Exercise.
Gather each line in the entries that includes the string "stepper".

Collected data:
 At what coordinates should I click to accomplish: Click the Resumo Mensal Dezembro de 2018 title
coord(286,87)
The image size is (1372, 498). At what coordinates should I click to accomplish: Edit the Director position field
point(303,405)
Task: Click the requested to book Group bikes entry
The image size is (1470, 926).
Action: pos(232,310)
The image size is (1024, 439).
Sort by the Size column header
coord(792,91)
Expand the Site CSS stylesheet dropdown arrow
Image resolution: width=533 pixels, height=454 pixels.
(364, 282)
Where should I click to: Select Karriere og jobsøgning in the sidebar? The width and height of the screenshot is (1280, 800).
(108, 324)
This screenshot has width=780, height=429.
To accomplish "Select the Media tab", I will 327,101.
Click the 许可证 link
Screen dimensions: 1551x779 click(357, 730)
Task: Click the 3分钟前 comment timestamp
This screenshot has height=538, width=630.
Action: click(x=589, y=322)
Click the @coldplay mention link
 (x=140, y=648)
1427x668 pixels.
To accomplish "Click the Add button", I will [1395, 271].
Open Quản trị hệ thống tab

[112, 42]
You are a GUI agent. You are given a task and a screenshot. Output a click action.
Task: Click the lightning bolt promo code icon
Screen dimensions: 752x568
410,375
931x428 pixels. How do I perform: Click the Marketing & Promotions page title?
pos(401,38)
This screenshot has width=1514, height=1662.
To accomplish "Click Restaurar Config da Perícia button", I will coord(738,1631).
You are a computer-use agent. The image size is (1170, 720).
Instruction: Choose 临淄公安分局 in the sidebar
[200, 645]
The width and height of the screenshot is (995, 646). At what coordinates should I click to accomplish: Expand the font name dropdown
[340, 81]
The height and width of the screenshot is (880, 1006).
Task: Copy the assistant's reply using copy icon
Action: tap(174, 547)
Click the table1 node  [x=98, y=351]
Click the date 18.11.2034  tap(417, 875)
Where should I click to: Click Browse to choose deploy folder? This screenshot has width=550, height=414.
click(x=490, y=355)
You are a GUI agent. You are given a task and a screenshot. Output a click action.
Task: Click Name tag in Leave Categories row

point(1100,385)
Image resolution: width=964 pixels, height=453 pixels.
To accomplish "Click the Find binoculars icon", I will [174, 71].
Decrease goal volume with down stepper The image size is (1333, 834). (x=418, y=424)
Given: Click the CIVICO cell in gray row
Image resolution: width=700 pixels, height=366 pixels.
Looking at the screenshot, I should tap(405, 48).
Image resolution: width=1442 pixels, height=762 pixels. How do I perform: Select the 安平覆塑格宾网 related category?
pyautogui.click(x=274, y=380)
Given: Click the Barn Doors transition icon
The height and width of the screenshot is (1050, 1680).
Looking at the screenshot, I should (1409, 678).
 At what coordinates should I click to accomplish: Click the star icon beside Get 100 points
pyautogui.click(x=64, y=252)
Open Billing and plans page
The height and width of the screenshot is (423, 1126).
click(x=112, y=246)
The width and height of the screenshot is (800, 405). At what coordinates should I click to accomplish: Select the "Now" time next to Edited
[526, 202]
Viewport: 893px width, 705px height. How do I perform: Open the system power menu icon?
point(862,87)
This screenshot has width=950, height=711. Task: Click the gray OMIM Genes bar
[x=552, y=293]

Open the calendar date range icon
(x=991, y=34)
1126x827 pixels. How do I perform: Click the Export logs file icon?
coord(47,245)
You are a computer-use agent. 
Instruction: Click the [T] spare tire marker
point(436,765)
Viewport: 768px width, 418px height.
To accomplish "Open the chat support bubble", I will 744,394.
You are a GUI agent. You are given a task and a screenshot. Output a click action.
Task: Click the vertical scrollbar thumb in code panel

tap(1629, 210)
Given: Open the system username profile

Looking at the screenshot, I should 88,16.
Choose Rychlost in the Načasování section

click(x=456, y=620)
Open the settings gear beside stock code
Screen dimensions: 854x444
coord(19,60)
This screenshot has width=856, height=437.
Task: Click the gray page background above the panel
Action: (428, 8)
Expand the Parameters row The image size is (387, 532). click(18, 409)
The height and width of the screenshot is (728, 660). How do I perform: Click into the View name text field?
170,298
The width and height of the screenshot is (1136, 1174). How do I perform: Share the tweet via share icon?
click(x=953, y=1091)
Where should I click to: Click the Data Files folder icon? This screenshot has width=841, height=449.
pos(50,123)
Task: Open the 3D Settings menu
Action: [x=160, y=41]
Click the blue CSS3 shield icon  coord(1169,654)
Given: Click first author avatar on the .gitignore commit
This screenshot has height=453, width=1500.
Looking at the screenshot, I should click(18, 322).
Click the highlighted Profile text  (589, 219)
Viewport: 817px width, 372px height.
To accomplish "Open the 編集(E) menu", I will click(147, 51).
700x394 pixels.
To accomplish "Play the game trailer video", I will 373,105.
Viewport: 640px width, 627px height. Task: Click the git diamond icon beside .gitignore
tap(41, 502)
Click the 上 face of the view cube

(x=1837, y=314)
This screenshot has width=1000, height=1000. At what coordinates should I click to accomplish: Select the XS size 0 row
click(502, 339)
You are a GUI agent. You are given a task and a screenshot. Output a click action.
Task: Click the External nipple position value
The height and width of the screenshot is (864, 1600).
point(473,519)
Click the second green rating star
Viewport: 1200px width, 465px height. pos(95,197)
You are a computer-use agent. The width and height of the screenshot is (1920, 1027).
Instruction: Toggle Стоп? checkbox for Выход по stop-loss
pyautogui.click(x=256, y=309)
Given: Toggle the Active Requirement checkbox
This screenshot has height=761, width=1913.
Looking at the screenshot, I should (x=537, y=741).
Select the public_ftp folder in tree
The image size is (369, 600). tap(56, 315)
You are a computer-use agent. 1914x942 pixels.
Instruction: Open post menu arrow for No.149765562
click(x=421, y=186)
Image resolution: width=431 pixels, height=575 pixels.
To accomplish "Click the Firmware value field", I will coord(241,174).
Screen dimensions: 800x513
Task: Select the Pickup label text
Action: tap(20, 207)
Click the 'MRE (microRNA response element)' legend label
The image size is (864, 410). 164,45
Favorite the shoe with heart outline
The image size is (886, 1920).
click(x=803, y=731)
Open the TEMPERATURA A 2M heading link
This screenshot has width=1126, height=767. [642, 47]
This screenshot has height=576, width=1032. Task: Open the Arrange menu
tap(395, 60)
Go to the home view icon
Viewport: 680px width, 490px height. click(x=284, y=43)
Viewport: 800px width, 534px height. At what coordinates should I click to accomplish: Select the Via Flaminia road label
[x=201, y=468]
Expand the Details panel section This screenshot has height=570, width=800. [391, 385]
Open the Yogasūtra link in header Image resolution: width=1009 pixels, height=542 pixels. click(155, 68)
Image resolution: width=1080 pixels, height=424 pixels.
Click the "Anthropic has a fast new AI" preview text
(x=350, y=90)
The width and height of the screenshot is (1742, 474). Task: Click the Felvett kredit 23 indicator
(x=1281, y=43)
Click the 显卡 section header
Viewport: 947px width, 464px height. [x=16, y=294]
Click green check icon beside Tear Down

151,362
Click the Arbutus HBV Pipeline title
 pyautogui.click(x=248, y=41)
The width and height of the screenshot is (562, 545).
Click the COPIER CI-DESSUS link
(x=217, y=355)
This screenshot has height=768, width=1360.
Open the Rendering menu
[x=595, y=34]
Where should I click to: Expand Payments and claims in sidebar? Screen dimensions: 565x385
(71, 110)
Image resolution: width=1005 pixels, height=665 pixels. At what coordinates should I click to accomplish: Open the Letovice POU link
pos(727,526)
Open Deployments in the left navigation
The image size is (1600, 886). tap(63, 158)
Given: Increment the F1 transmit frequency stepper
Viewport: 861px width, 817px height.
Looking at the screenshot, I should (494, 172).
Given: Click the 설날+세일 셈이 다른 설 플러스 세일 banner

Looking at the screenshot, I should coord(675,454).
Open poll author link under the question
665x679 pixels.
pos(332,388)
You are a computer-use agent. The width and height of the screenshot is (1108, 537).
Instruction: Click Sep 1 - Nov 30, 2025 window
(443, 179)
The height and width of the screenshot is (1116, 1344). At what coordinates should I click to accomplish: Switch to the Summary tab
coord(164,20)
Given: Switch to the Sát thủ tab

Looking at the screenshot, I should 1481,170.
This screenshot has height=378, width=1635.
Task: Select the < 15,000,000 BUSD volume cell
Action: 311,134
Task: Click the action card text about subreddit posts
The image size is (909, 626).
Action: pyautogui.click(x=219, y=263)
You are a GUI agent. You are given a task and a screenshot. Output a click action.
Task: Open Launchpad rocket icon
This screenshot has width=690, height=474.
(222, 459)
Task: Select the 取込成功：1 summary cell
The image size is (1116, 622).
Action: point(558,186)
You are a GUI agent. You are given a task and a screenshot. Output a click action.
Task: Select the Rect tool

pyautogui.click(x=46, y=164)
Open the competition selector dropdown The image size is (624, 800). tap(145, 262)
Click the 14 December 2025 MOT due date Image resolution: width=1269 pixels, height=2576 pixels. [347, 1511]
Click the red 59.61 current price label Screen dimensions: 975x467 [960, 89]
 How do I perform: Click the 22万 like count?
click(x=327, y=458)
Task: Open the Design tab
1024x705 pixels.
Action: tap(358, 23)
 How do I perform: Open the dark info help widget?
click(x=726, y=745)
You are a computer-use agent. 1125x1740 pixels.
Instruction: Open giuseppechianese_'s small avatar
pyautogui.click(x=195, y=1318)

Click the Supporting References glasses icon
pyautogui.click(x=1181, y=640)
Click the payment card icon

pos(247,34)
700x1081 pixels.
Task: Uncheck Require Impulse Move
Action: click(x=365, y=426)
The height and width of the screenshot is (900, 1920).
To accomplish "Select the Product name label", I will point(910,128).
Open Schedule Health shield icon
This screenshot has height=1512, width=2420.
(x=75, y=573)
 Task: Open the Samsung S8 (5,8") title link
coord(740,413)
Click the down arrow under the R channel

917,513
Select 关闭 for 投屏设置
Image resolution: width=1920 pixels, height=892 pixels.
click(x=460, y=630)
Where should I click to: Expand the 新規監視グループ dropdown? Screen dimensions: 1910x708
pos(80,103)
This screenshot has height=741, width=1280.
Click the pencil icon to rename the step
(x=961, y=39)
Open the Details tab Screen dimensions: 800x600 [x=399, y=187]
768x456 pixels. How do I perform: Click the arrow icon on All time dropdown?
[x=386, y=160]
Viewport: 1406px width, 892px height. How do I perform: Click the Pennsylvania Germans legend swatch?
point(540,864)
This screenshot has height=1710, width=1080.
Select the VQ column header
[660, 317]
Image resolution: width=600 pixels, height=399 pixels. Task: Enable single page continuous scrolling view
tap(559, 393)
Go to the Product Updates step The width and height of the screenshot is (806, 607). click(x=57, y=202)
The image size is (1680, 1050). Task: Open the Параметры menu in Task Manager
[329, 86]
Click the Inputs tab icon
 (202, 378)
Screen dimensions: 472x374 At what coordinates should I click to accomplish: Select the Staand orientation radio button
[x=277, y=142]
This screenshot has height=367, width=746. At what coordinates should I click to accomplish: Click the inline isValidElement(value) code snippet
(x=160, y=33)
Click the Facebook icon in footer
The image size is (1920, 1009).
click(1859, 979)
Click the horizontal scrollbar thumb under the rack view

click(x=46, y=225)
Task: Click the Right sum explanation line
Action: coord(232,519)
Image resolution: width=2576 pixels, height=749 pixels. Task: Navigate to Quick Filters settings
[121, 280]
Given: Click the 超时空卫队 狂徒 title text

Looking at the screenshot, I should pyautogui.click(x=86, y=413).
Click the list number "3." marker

Exercise response.
Decrease goal volume with down stepper The image size is (1333, 834). (x=418, y=424)
Given: Increment the F1 transmit frequency stepper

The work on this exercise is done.